Unter der Schirmherrschaft und Koordination des Fraunhofer IOSB bündeln mehrere Fraunhofer-Institute ihre Anwendungserfahrung und Kompetenzen im Maschinellen Lernen zur Erarbeitung von Lösungen für die Industrie. In ML4P werden intelligente Methoden zur Bedarfsdeckung der Industrie formuliert werden und der Weg zu flexiblen, schnell lernenden Anlagen vorbereitet.
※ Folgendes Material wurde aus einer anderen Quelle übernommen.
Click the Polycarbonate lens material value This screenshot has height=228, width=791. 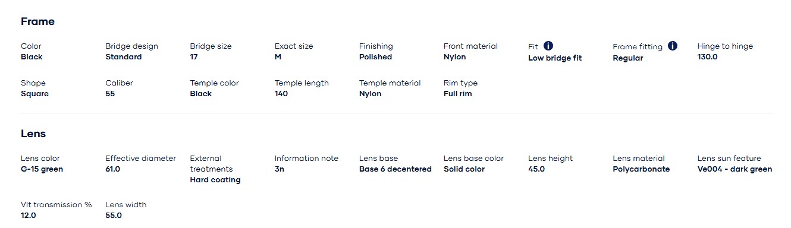[x=641, y=169]
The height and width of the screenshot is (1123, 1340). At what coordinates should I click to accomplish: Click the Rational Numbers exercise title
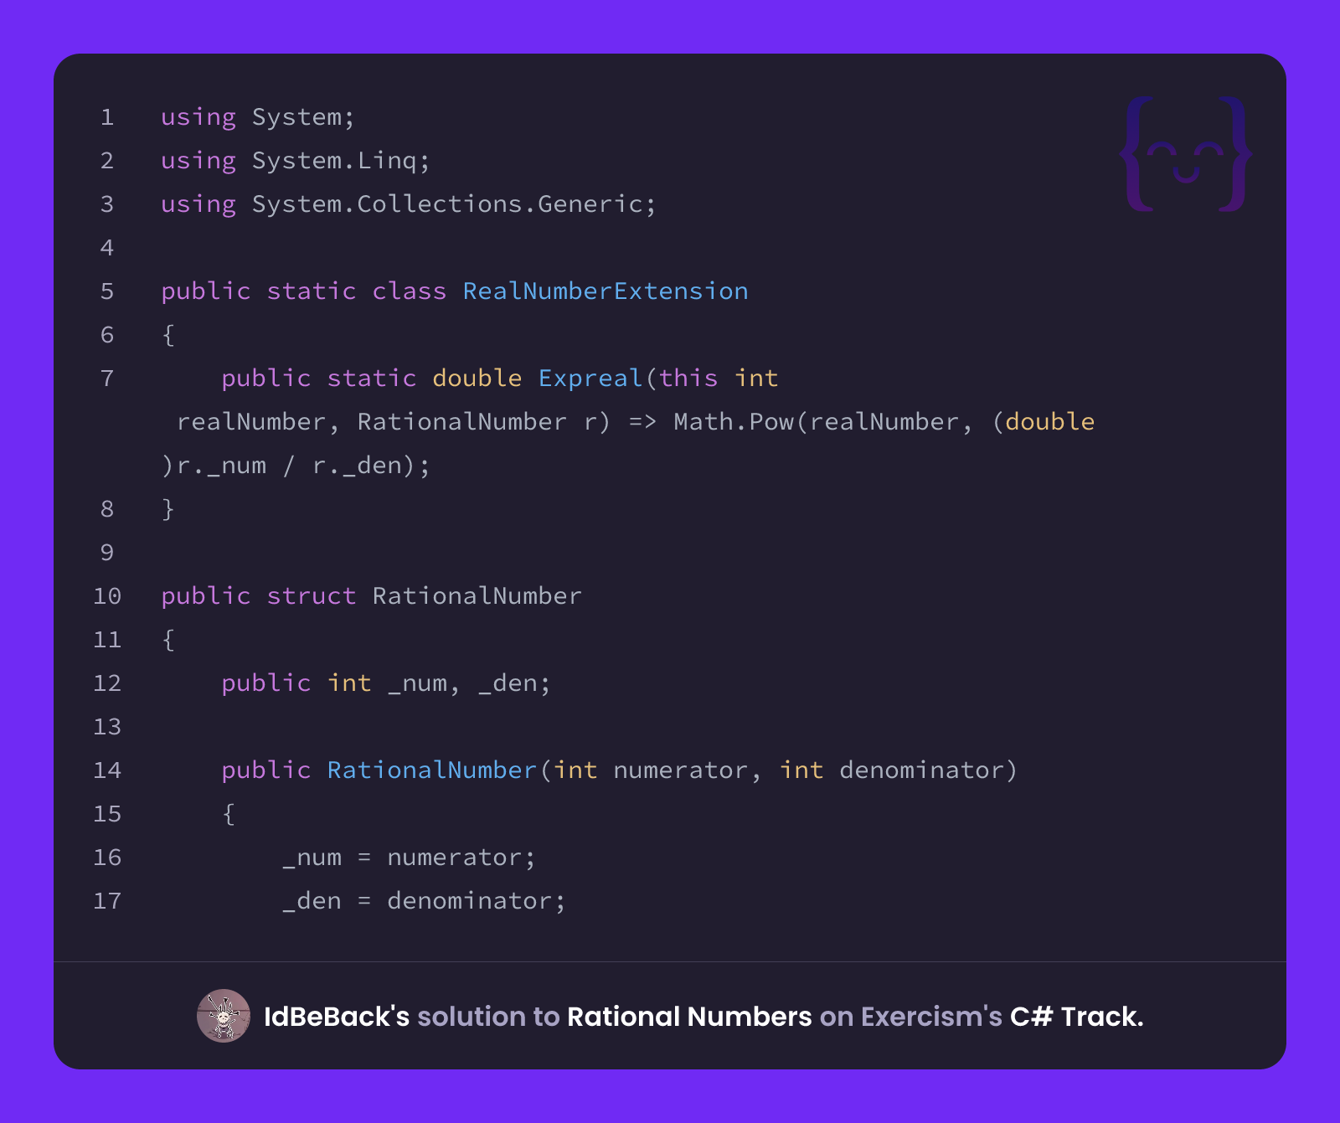pos(689,1017)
Eine »lernende Maschine« könnte zum Beispiel den Einbau intelligenter Komponenten oder einen effizienten, ganzheitlichen Umgang mit sehr großen Datenmengen beinhalten.
Projektziele
- Entwicklung eines toolgestützten Vorgehensmodells
- Realisierung eines Software-Tools, mit dem der Ist-Zustand erfasst und analysiert wird, um mögliche Optimierungspotentiale aufzuzeigen
- Ableitung und Auswahl geeigneter Verfahren des Maschinellen Lernens in der Produktion
Projektergebnisse
Während die Entwicklung und Integration der Softwaretools voranschreitet, ist das Vorgehensmodell mittlerweile als Kurzfassung publiziert (laden Sie hier kostenlos das White Paper herunter). Es beschreibt den Weg von der Problemstellung bis zum kontinuierlichen Betrieb des ML-basierten Systems umfassend und beinhaltet:
- Sechs Phasen mit klar definierten Ergebnissen
- das »Machine Learning Pipeline Diagramm« und die »virtuelle Prozessakte« als zentrale Dokumente bzw. Datenstrukturen, die den jeweils aktuellen Wissensstand über alle Phasen hinweg repräsentieren:
- ein Rollenmodell, das die in jeder Phase benötigten Disziplinen, Kompetenzen und Funktionen umfasst.